Summing-up, Farquharson J noted that selective non-treatment was ‘accepted by modern paediatric thought’,43 and he made repeated references to Arthur’s good character and ‘noble motives’.44 But, he admitted, ‘[t]here is no special law in this country that places doctors in a separate category and gives them extra protection over the rest of us’.45 He saw the law as distinguishing between, on the one side, unlawful practices such as murder and, on the other, lawful practices including administering analgesics (even if death might result) and refraining from sustaining the life of a child with an ‘irreversible handicap’. It was for the jury to decide where Arthur’s case fell; if Arthur’s conduct amounted to a ‘holding operation’, ‘then he would not be guilty’.46 After deliberating for only 124 minutes, the jury returned to acquit Arthur. The Attorney General saw no need to refer the case to the Court of Appeal, since he perceived no conflict with established principles of homicide law,47 and the Director of Public Prosecutions announced that no similar prosecutions were being considered.48



2.2.2 Civil proceedings?


Dr Arthur’s trial was effectively the last time that such a case would be heard in the criminal courts.49 Taking their prompts from Re B, the civil courts led the way thereafter, starting with Re C (a minor)(wardship: medical treatment) [1990] Fam 26. C, who was four months old, was hydrocephalic, blind and probably deaf, with severe cerebral palsy of all four limbs. Without sedation she cried as if in pain. Medical opinion was unanimous that there was no chance of improvement. On the central issue, the Court of Appeal agreed with Ward J that treatment could be withheld from C, since treatment was not in her best interests. C’s best interests, as understood in the light of Re B, were the paramount consideration. However, Ward J had ‘failed to express himself with his usual felicity’ when he gave leave ‘to treat the minor to die’; this ‘misleading phrase’ was removed, as were references to the specific treatments that might be withheld (such as naso-gastric feeding and antibiotics).50


In C’s case, the courts exercised their inherent (or wardship) jurisdiction, which meant that C was made a ward of court. Many of C’s successors followed the same course, despite the fact that the year in which C’s fate was determined – 1989 – also brought the Children Act. This Act sought to provide a comprehensive framework for tackling a multitude of issues pertaining to children, including medical treatment.

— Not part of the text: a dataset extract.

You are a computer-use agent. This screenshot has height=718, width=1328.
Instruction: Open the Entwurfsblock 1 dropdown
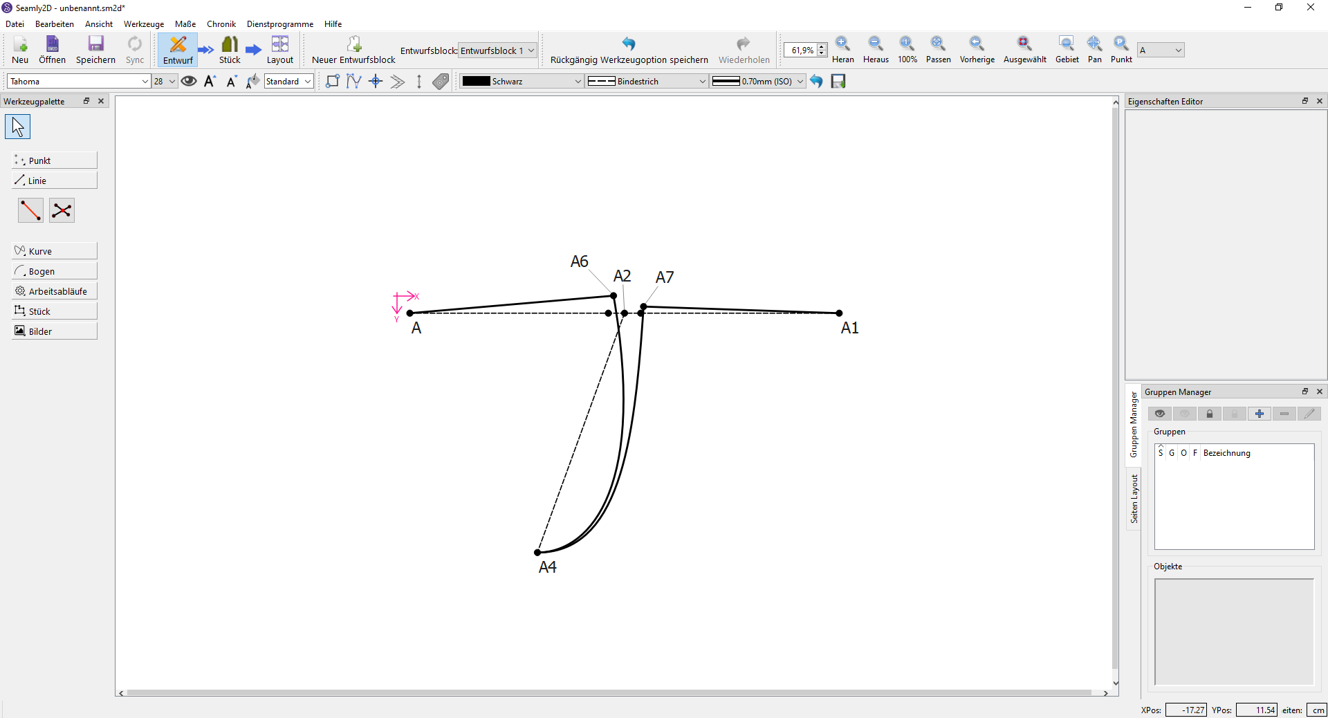(x=497, y=50)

Central to the Act is the welfare principle, according to which the welfare of the child ‘shall be the court’s paramount consideration’, and the court shall have particular regard for (inter alia): the ascertainable wishes and feelings of the child concerned (considered in the light of his or her age and understanding); the child’s physical, emotional and educational needs; age, sex, background and any characteristics which the court considers relevant; any harm the child has suffered or is at risk of suffering; and how capable the parents and other relevant parties are of meeting the child’s needs.51 The Act empowers a court to make a variety of orders, such as the ‘specific issue order’,52 in circumstances where ‘it considers that doing so would be better for the child than making no order at all’.53 The Act also introduces the notion of ‘parental responsibility’, which encompasses ‘all the rights, duties, powers, responsibilities and authority which by law a parent of a child has in relation to the child and his property’.54 It is the person with such responsibility who may, for example, consent to medical treatment on behalf of a minor.